How to Make Pomegranate Juice for Skincare

During the holidays, like many of us, I start to really stray from a healthy diet. For most of the year, I reserve my chips-and-cheese binges for when I get my period, and easily revert back to a diet that consists of more homemade pomegranate juice, steamed vegetables, and morning oatmeal. For the past month, I've been in the throes of holiday binge eating and I've convinced myself that the amount of red wine I'm tossing back at holiday parties is only to counteract the unhealthy treats with antioxidants. In reality, the amount of red wine is just giving me bad judgment calls when I reach for my fifth helping of deviled eggs. Well, my face has said (via breakouts and dry spots) that it needs this unhealthy eating resolved immediately. So, after snacking on pomegranates, a tasty super food that is loaded with vitamins and nutrients, I realized I owed it to my face to start use pomegranate in my DIY skincare regimen as well.

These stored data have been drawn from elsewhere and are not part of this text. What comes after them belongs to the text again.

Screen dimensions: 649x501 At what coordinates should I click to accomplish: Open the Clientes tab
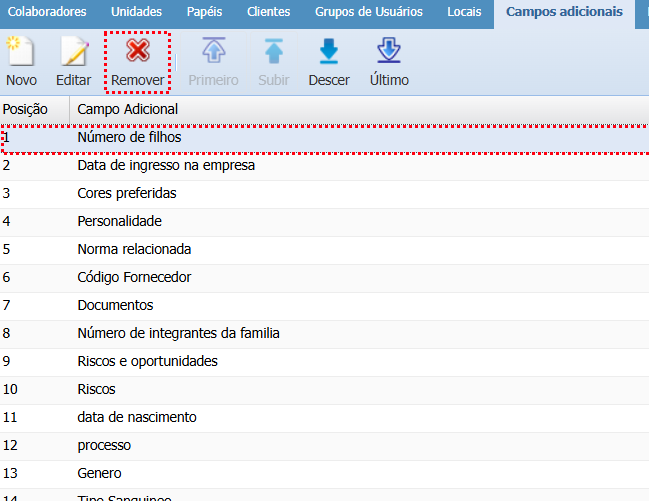coord(268,12)
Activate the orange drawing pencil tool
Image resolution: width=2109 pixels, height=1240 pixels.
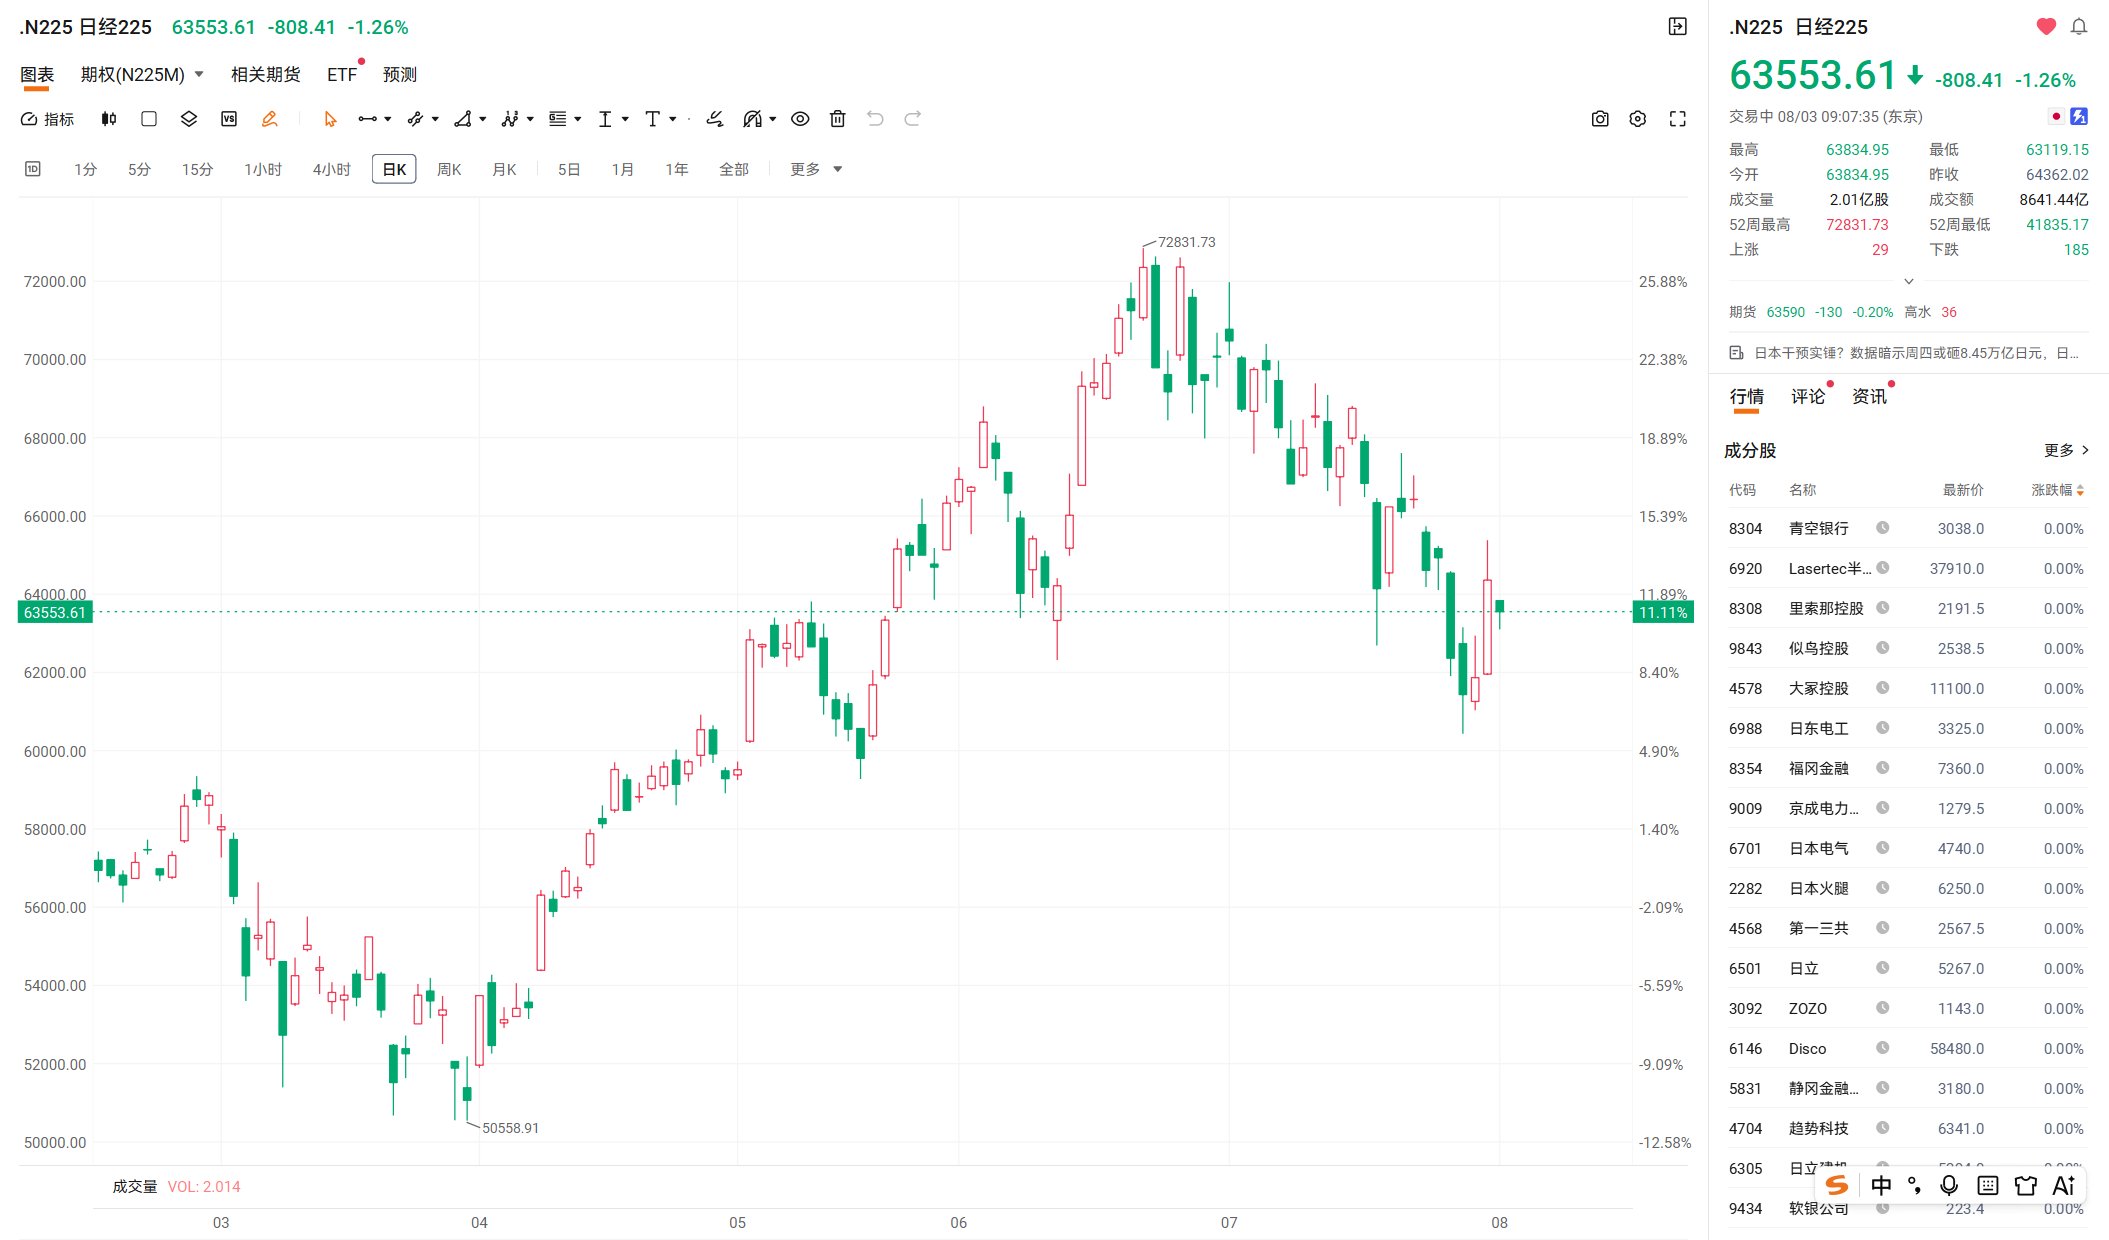[269, 119]
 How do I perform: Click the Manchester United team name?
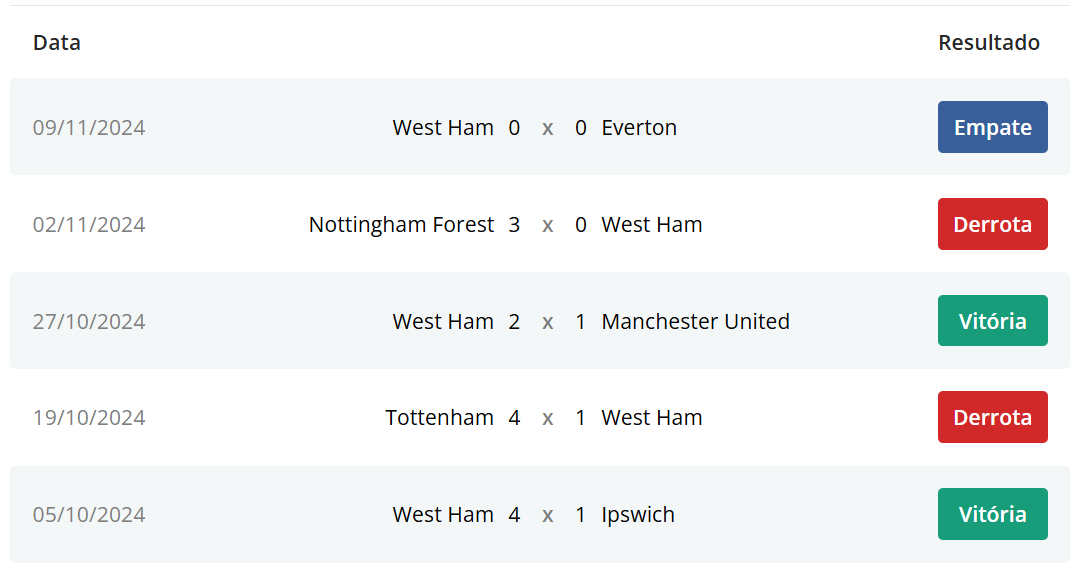click(695, 322)
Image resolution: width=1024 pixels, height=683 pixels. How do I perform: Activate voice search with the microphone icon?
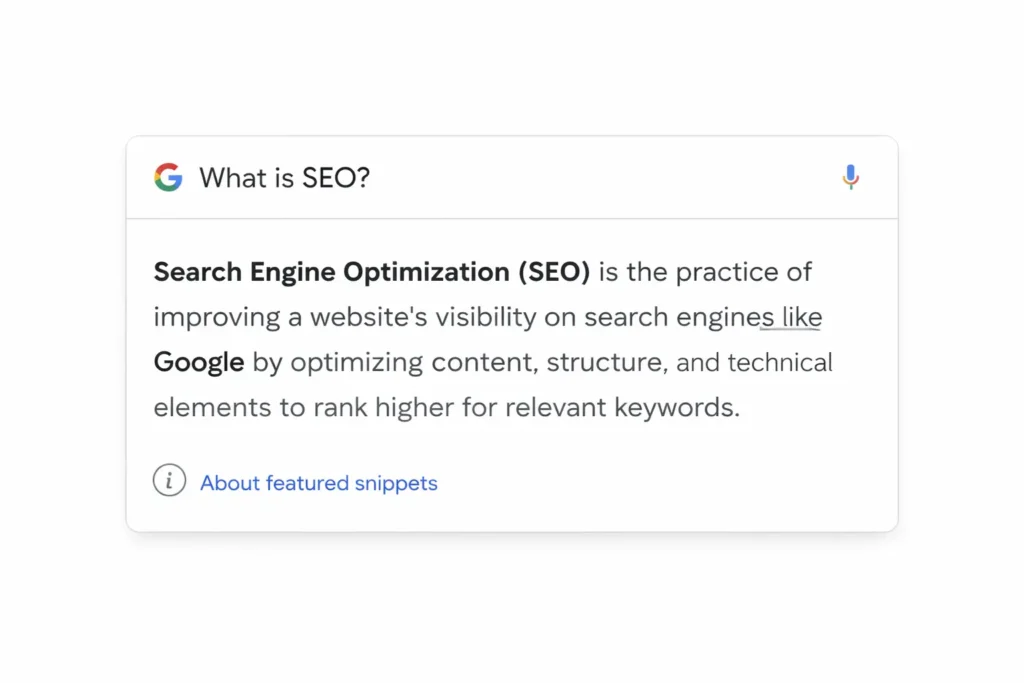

The main reason my pimples stayed around a few days longer after my recent breakout was because I was lazily taking my makeup off with JUST olive oil (something oily babes should never do — always cut the oil with a highly astringent product) and then piling more makeup on for my next holiday party where I knew I would be all about selfies and photo bombs. Honestly, I'm pretty sure my face thought I liked it BETTER with pimples, judging by the way I was treating it.

Now that the parties are over, I'm able to shed some mineral powder and get back in the habit of washing my face correctly. I'm all about pomegranates that will help me go makeup free and give my skin a much needed break.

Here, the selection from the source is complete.